La morte dunque come un’ombra che si affaccia sulla piccola civiltà del film fin dal titolo, una presenza fantasmatica ma incombente che pare fluttuare fin dalle inquadrature di apertura per rannuvolarsi sempre di più nella mente confusa e nell’animo suscettibile e infiammato di Eyüp. Campi agricoli, estesi e bianchissimi che si amalgamo con il cielo altrettanto chiaro e che nel loro pallore di morte sembrano pressare sul rosso vivo e sanguigno dei pomodori essiccati, quelli raccolti da uomini che arrancano fino allo sfinimento. E nei loro movimenti energici di corpi troppo accaldati, nei piccoli dettagli della sceneggiatura (come l’insonnia che tormenta Hemme per le mosche) la regia di Murat Fıratoğlu accenna a un’osservazione di denuncia, anche se poi, come i bei film sanno fare, ci conduce altrove.
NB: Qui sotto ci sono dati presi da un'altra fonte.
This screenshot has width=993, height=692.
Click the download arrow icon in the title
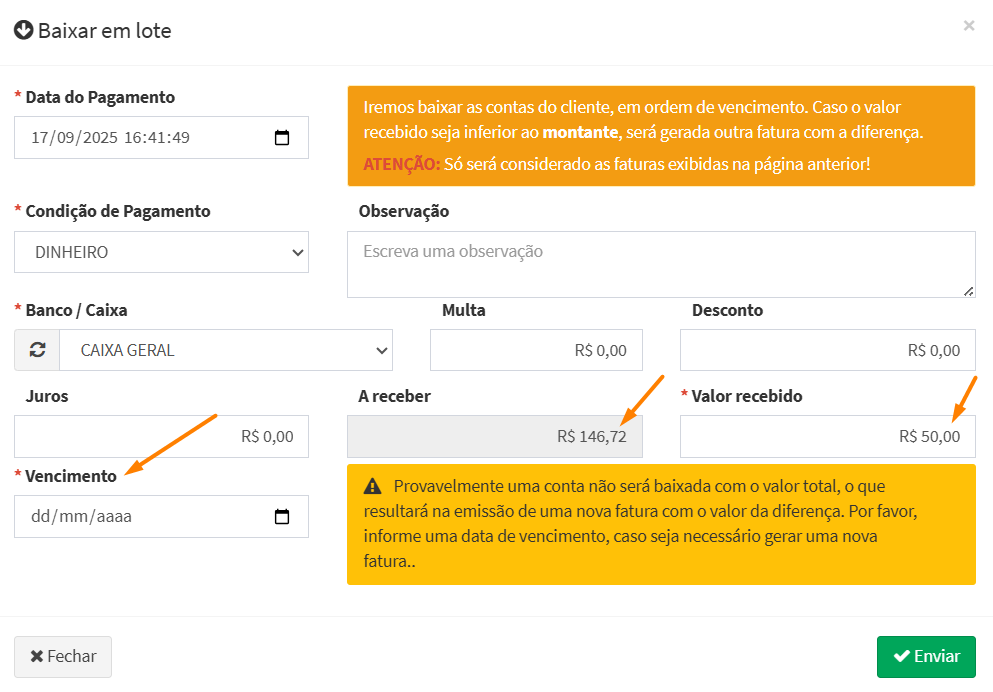tap(24, 31)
La spazialità delle ferite dell’anima
Fin dalle prime immagini Uno di quei giorni quando Hemme muore cesella una sua calibrata messinscena sullo spazio che diventa padronanza di linguaggio per intercettare la maturazione giornaliera del protagonista. Non solo tramite le scelte cromatiche del profilmico, dove al bianco e al rosso faranno spazio, nel pellegrinaggio di Eyüp, tocchi di colore più caldo e allegro, ma nell’orchestrazione di piani che, senza pedinare il personaggio stretto nella morsa del suo tormento rancoroso, lo inseriscono nell’ampiezza di campi medi o lunghi per farlo interagire con l’ambiente e soprattutto con il prossimo, in una placidità e fermezza di sguardo filmico dalla connotazione orientale, sempre alle soglie del rispettoso pudore, nel solco di una delicata accuratezza.
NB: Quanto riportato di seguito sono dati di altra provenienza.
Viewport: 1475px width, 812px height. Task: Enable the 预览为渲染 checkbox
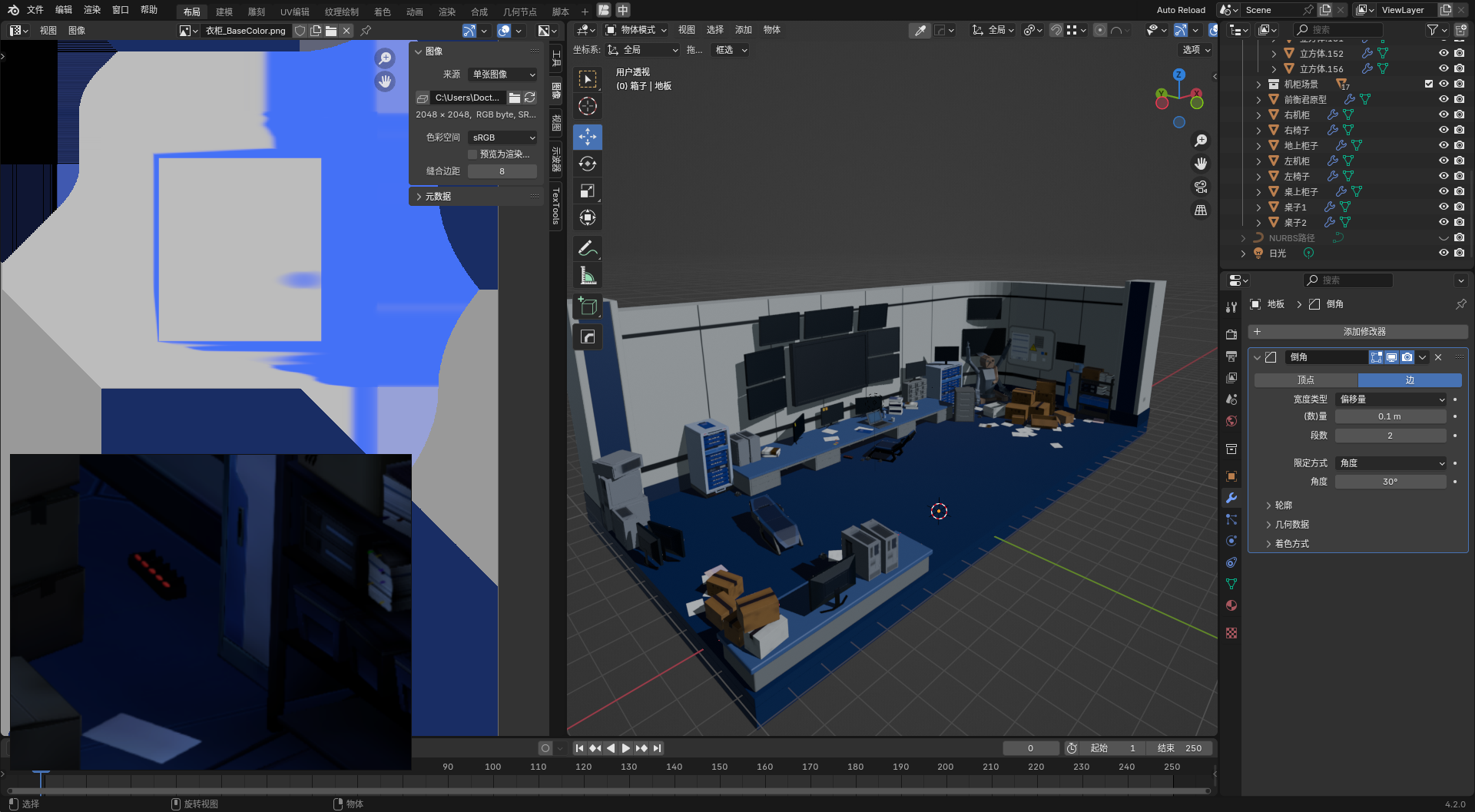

Cosa rechi direttamente salvezza nell’animo di Eyüp non è dato sapere apertamente dal racconto di Uno di quei giorni quando Hemme muore, se un uomo che non la smette di parlare, una moto rossa dell’86, una vecchia compagna di scuola, dove l’umanità del realismo delle immagini pare consegnarsi da sola al pubblico, mentre dietro a questo microcosmo di una Turchia umile ma vitale, variopinta ma tenue, si cela la mano vigile della cinepresa di questo regista esordiente.
Il film, inserendosi in una fortunata tradizione di pellicole incentrate sul viaggio a piedi, reso obbligatorio da un guasto o dalla perdita del mezzo, pare approdare a una piccola verità sulla vita passeggiando sul crinale della morte e della tragicommedia delle esistenze altrui, graziate dalle piccole banalità di ogni giorno. E così Eyüp, acerbo, non istruito e impulsivo, ma essenzialmente umano, come una signora Dalloway al maschile conquista al termine nel suo viaggio della coscienza un affrancamento interiore che rifulge di calma grandezza.